BEGIN Records for processing

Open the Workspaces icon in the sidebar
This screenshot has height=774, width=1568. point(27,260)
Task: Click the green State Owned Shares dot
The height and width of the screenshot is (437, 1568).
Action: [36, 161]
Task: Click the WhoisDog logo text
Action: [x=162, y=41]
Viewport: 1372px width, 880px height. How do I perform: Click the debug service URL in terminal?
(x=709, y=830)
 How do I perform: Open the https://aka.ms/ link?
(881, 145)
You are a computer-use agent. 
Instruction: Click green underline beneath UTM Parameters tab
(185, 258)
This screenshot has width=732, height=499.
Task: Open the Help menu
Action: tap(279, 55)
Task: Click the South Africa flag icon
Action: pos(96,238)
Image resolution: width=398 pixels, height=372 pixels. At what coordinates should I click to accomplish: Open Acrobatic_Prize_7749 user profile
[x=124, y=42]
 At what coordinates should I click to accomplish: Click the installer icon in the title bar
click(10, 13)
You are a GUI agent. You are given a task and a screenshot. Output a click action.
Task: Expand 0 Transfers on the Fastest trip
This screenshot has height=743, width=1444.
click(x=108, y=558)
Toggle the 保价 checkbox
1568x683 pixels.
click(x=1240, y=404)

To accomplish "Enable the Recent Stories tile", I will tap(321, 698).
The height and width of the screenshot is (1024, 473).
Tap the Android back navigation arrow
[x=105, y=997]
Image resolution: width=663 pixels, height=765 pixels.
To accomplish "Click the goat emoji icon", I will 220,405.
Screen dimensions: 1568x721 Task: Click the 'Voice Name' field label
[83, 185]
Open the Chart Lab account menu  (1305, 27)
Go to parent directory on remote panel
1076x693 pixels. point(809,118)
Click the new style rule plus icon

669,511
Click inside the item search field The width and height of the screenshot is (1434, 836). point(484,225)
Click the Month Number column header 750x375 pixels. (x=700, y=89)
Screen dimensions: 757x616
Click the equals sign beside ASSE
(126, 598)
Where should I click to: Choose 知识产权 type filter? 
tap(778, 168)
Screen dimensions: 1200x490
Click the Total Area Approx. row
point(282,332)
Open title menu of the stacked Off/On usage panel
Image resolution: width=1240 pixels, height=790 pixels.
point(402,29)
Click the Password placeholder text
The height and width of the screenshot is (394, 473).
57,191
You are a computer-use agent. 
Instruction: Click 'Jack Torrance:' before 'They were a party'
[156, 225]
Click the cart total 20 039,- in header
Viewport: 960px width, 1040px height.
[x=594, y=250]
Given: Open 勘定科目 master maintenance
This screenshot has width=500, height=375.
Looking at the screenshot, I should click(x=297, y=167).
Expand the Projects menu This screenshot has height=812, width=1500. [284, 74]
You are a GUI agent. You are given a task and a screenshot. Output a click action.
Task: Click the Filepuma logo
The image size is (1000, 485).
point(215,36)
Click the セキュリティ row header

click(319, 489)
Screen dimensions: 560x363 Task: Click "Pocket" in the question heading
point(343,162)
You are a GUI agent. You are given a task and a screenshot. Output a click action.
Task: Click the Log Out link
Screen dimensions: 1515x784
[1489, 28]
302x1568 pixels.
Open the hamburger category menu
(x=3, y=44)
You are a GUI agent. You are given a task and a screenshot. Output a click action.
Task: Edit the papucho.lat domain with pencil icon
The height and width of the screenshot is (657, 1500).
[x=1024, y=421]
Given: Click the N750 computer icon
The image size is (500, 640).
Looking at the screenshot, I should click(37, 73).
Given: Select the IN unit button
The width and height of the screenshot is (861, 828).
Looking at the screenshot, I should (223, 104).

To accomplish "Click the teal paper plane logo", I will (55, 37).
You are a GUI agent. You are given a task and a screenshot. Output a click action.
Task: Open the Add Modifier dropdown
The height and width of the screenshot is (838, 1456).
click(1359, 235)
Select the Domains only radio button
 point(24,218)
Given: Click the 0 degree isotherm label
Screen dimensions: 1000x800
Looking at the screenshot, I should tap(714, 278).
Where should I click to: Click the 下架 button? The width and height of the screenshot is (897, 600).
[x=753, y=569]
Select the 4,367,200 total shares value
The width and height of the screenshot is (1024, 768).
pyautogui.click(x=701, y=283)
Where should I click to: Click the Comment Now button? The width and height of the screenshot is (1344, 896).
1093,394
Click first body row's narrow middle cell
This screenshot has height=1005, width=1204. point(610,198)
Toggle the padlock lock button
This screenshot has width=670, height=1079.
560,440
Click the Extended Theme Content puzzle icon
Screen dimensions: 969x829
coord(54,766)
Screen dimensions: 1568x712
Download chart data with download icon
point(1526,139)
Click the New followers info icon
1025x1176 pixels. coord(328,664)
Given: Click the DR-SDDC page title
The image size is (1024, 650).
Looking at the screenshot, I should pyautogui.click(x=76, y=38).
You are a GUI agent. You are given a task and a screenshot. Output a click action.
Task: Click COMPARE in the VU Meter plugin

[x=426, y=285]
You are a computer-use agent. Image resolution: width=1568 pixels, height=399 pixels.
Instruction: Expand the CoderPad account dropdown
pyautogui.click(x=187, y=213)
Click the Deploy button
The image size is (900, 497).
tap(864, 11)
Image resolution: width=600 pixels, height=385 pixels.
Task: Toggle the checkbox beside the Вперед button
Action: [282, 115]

END Records for processing

What to produce. Write down the entries above again. Copy them word for word.

Answer.
Open the Workspaces icon in the sidebar
This screenshot has height=774, width=1568. point(27,260)
Task: Click the green State Owned Shares dot
The height and width of the screenshot is (437, 1568).
Action: [36, 161]
Task: Click the WhoisDog logo text
Action: [x=162, y=41]
Viewport: 1372px width, 880px height. How do I perform: Click the debug service URL in terminal?
(x=709, y=830)
 How do I perform: Open the https://aka.ms/ link?
(881, 145)
You are a computer-use agent. 
Instruction: Click green underline beneath UTM Parameters tab
(185, 258)
This screenshot has width=732, height=499.
Task: Open the Help menu
Action: tap(279, 55)
Task: Click the South Africa flag icon
Action: pos(96,238)
Image resolution: width=398 pixels, height=372 pixels. At what coordinates should I click to accomplish: Open Acrobatic_Prize_7749 user profile
[x=124, y=42]
 At what coordinates should I click to accomplish: Click the installer icon in the title bar
click(10, 13)
You are a GUI agent. You are given a task and a screenshot. Output a click action.
Task: Expand 0 Transfers on the Fastest trip
This screenshot has height=743, width=1444.
click(x=108, y=558)
Toggle the 保价 checkbox
1568x683 pixels.
click(x=1240, y=404)

To accomplish "Enable the Recent Stories tile", I will tap(321, 698).
The height and width of the screenshot is (1024, 473).
Tap the Android back navigation arrow
[x=105, y=997]
Image resolution: width=663 pixels, height=765 pixels.
To accomplish "Click the goat emoji icon", I will 220,405.
Screen dimensions: 1568x721 Task: Click the 'Voice Name' field label
[83, 185]
Open the Chart Lab account menu  (1305, 27)
Go to parent directory on remote panel
1076x693 pixels. point(809,118)
Click the new style rule plus icon

669,511
Click inside the item search field The width and height of the screenshot is (1434, 836). point(484,225)
Click the Month Number column header 750x375 pixels. (x=700, y=89)
Screen dimensions: 757x616
Click the equals sign beside ASSE
(126, 598)
Where should I click to: Choose 知识产权 type filter? 
tap(778, 168)
Screen dimensions: 1200x490
Click the Total Area Approx. row
point(282,332)
Open title menu of the stacked Off/On usage panel
Image resolution: width=1240 pixels, height=790 pixels.
point(402,29)
Click the Password placeholder text
The height and width of the screenshot is (394, 473).
57,191
You are a computer-use agent. 
Instruction: Click 'Jack Torrance:' before 'They were a party'
[156, 225]
Click the cart total 20 039,- in header
Viewport: 960px width, 1040px height.
[x=594, y=250]
Given: Open 勘定科目 master maintenance
This screenshot has width=500, height=375.
Looking at the screenshot, I should click(x=297, y=167).
Expand the Projects menu This screenshot has height=812, width=1500. [284, 74]
You are a GUI agent. You are given a task and a screenshot. Output a click action.
Task: Click the Filepuma logo
The image size is (1000, 485).
point(215,36)
Click the セキュリティ row header

click(319, 489)
Screen dimensions: 560x363 Task: Click "Pocket" in the question heading
point(343,162)
You are a GUI agent. You are given a task and a screenshot. Output a click action.
Task: Click the Log Out link
Screen dimensions: 1515x784
[1489, 28]
302x1568 pixels.
Open the hamburger category menu
(x=3, y=44)
You are a GUI agent. You are given a task and a screenshot. Output a click action.
Task: Edit the papucho.lat domain with pencil icon
The height and width of the screenshot is (657, 1500).
[x=1024, y=421]
Given: Click the N750 computer icon
The image size is (500, 640).
Looking at the screenshot, I should click(37, 73).
Given: Select the IN unit button
The width and height of the screenshot is (861, 828).
Looking at the screenshot, I should (223, 104).

To accomplish "Click the teal paper plane logo", I will (55, 37).
You are a GUI agent. You are given a task and a screenshot. Output a click action.
Task: Open the Add Modifier dropdown
The height and width of the screenshot is (838, 1456).
click(1359, 235)
Select the Domains only radio button
 point(24,218)
Given: Click the 0 degree isotherm label
Screen dimensions: 1000x800
Looking at the screenshot, I should tap(714, 278).
Where should I click to: Click the 下架 button? The width and height of the screenshot is (897, 600).
[x=753, y=569]
Select the 4,367,200 total shares value
The width and height of the screenshot is (1024, 768).
pyautogui.click(x=701, y=283)
Where should I click to: Click the Comment Now button? The width and height of the screenshot is (1344, 896).
1093,394
Click first body row's narrow middle cell
This screenshot has height=1005, width=1204. point(610,198)
Toggle the padlock lock button
This screenshot has width=670, height=1079.
560,440
Click the Extended Theme Content puzzle icon
Screen dimensions: 969x829
coord(54,766)
Screen dimensions: 1568x712
Download chart data with download icon
point(1526,139)
Click the New followers info icon
1025x1176 pixels. coord(328,664)
Given: Click the DR-SDDC page title
The image size is (1024, 650).
Looking at the screenshot, I should pyautogui.click(x=76, y=38).
You are a GUI agent. You are given a task and a screenshot. Output a click action.
Task: Click COMPARE in the VU Meter plugin

[x=426, y=285]
You are a computer-use agent. Image resolution: width=1568 pixels, height=399 pixels.
Instruction: Expand the CoderPad account dropdown
pyautogui.click(x=187, y=213)
Click the Deploy button
The image size is (900, 497).
tap(864, 11)
Image resolution: width=600 pixels, height=385 pixels.
Task: Toggle the checkbox beside the Вперед button
Action: [282, 115]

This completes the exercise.